Selection:
Share Help Cite Discuss in SciProfiles

Open AccessArticle

Peer-Review Record

Multi-Agent Deep Reinforcement Learning for Collision-Free Posture Control of Multi-Manipulators in Shared Workspaces

Sensors 2025, 25(22), 6822; https://doi.org/10.3390/s25226822

by Hoyeon Lee, Chenglong Luo and Hoeryong Jung^*

Reviewer 1: Anonymous

Reviewer 2:

Juvenal Rodríguez-Reséndiz

Reviewer 3: Anonymous

Reviewer 4: Anonymous

Reviewer 5: Anonymous

Sensors 2025, 25(22), 6822; https://doi.org/10.3390/s25226822

Submission received: 8 August 2025 / Revised: 5 November 2025 / Accepted: 6 November 2025 / Published: 7 November 2025

(This article belongs to the Section Intelligent Sensors)

Round 1

Reviewer 1 Report

Comments and Suggestions for Authors

This paper addresses the issue of morphological diversity in robots and proposes a framework called GMAIL for group adversarial imitation learning, aiming to train a universal strategy that can adapt to different morphologies. However, there are still some issues that need to be addressed.

The specific revision suggestions are as follows:

The CTDE architecture and MAPPO algorithm adopted in this paper are relatively mature frameworks in the multi-agent field. So, is the main contribution of this paper the successful application of existing algorithms to the specific scenario of multi-robot arm control, along with effective engineering implementation and optimization, or the proposal of new improvements at the algorithm or framework level?
From the results in Tables 5 and 6, in certain scenarios (such as Scenario 4), the success rate of the PB method (84%) is even slightly higher than that of the LB method (83%). Although LB has a significant advantage in convergence time, a more in-depth explanation is needed for this phenomenon.

Set of tasks:
1 – Answer these questions about the peer-review record:
(a) On what date was the submission received?
(b) Which reviewer is identified by name?
(c) In Scenario 4, what success rates does Reviewer 1 give for the PB method and the LB method?
2 – Repeat the stretch of the peer-review record from "Reviewer 1 Report" through "to be addressed.".
The entries further down play no part in what is asked here.

Raw data:
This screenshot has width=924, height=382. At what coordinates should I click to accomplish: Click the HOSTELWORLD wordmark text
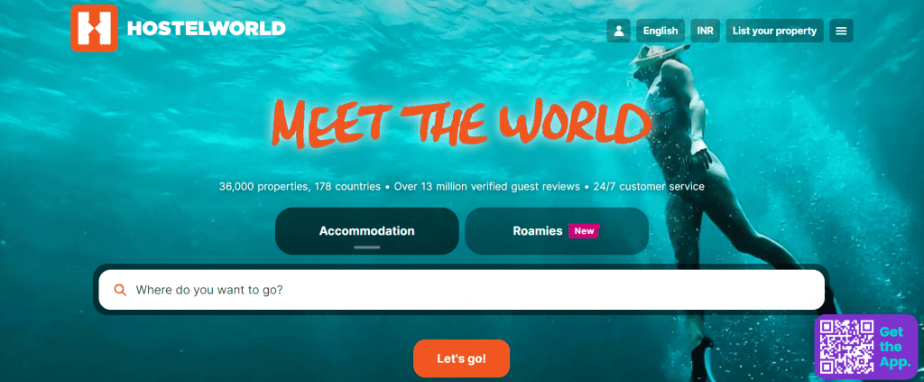[x=207, y=28]
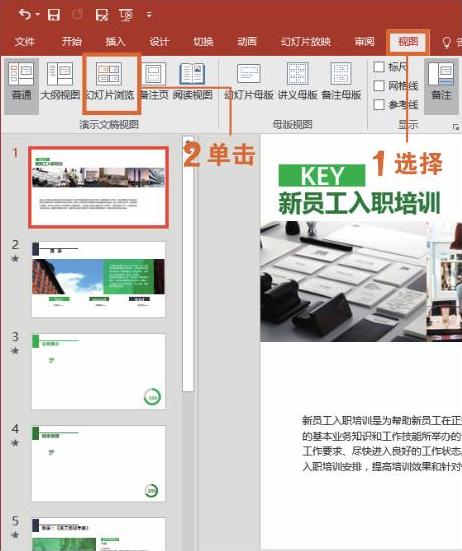Open Notes Page (备注页) view
The image size is (462, 551).
point(155,82)
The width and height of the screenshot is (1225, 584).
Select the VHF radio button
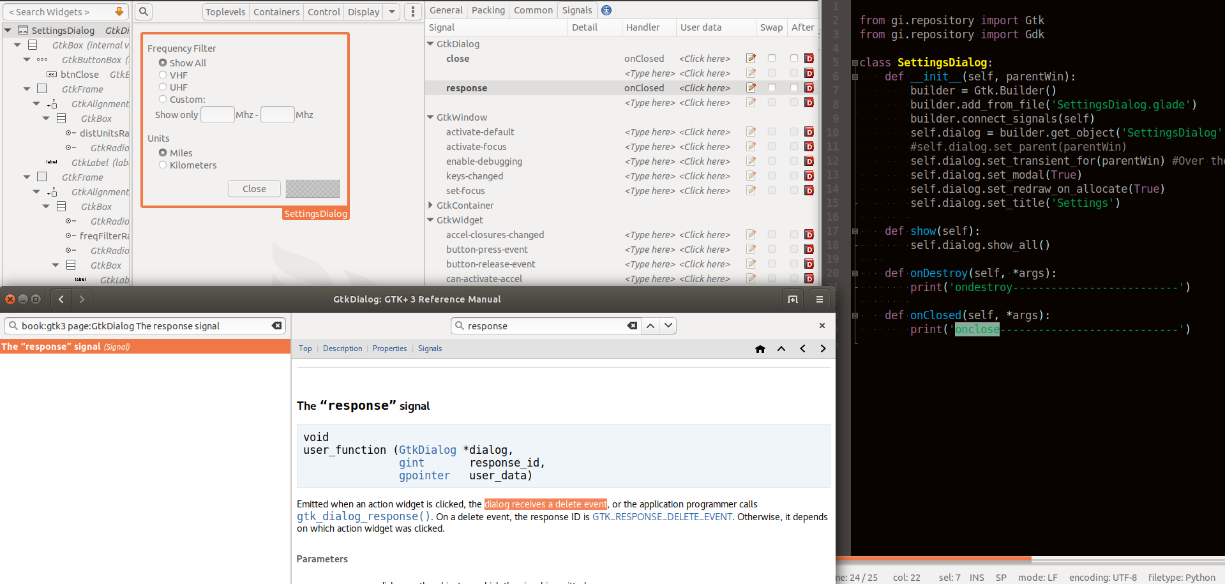[x=163, y=75]
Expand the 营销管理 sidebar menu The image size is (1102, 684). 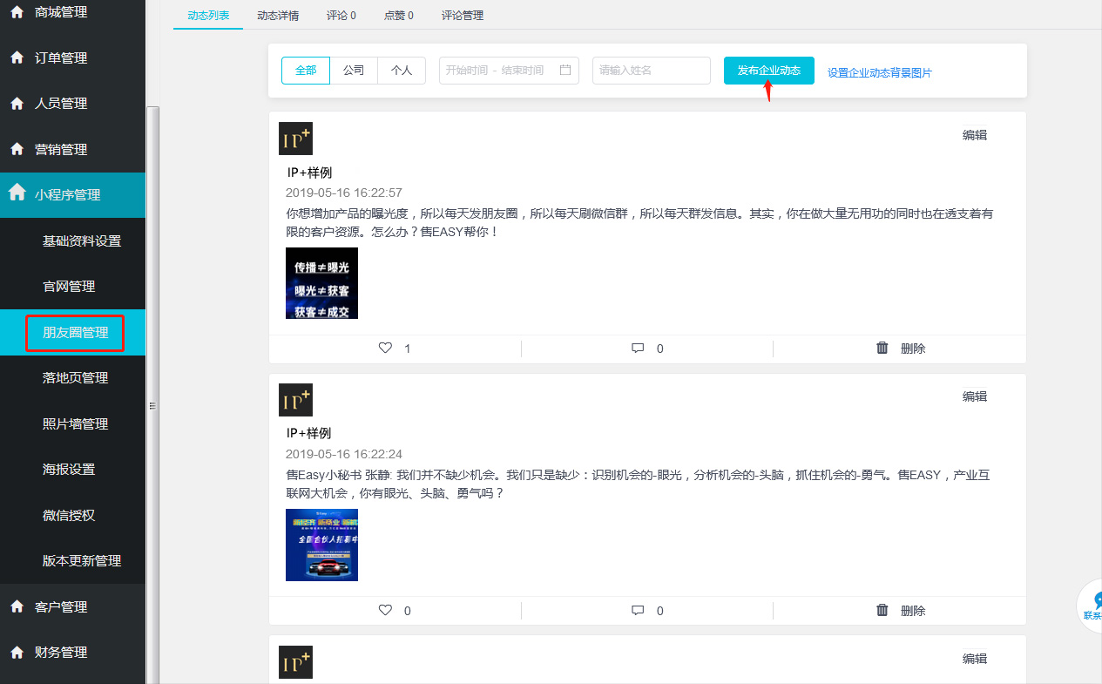point(61,149)
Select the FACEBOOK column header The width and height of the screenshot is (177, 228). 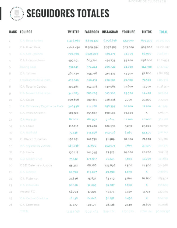[92, 32]
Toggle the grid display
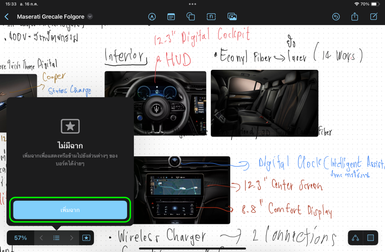This screenshot has width=385, height=252. tap(370, 238)
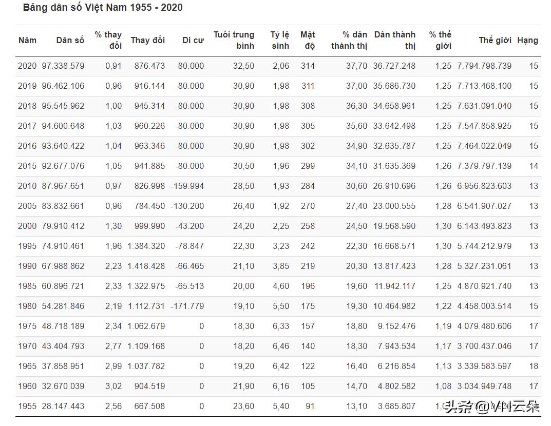Screen dimensions: 551x426
Task: Click the 'Thế giới' column header
Action: click(x=495, y=40)
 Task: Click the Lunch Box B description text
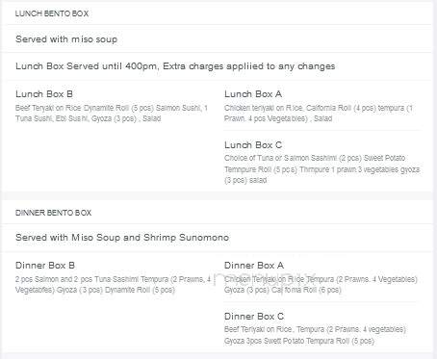tap(112, 113)
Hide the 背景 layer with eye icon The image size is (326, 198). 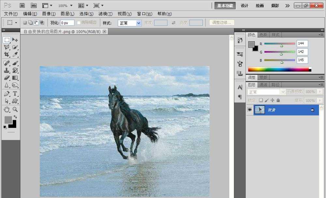pyautogui.click(x=250, y=110)
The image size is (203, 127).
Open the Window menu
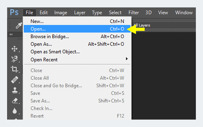(184, 12)
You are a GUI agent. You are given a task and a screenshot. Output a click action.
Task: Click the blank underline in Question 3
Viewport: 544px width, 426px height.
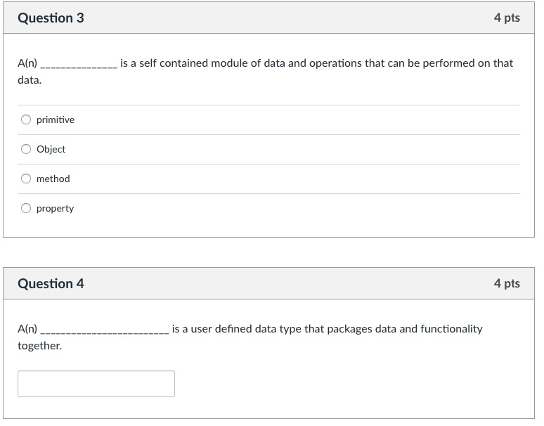coord(79,66)
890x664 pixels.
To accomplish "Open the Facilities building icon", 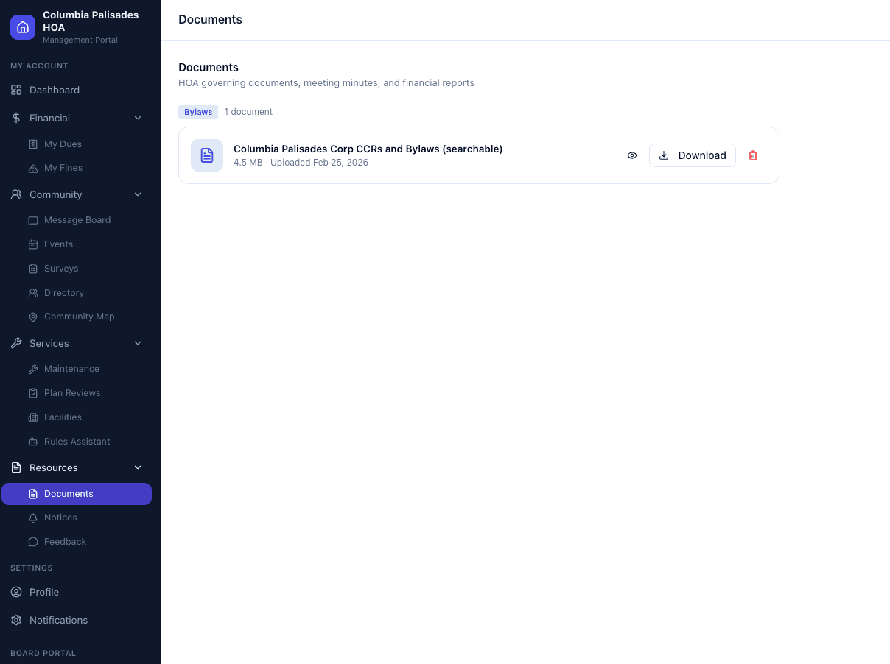I will (x=33, y=417).
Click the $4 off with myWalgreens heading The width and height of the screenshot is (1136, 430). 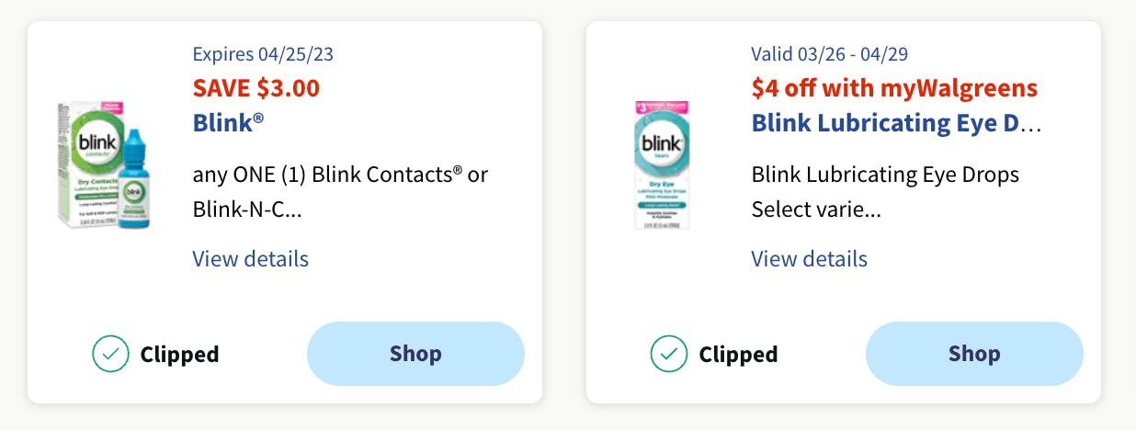click(893, 88)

Problem solutions:
1 –
(a) 8 August 2025
(b) Reviewer 2, Juvenal Rodríguez-Reséndiz
(c) The PB method is at 84% and the LB method is at 83%.

2 –
Reviewer 1 Report

Comments and Suggestions for Authors

This paper addresses the issue of morphological diversity in robots and proposes a framework called GMAIL for group adversarial imitation learning, aiming to train a universal strategy that can adapt to different morphologies. However, there are still some issues that need to be addressed.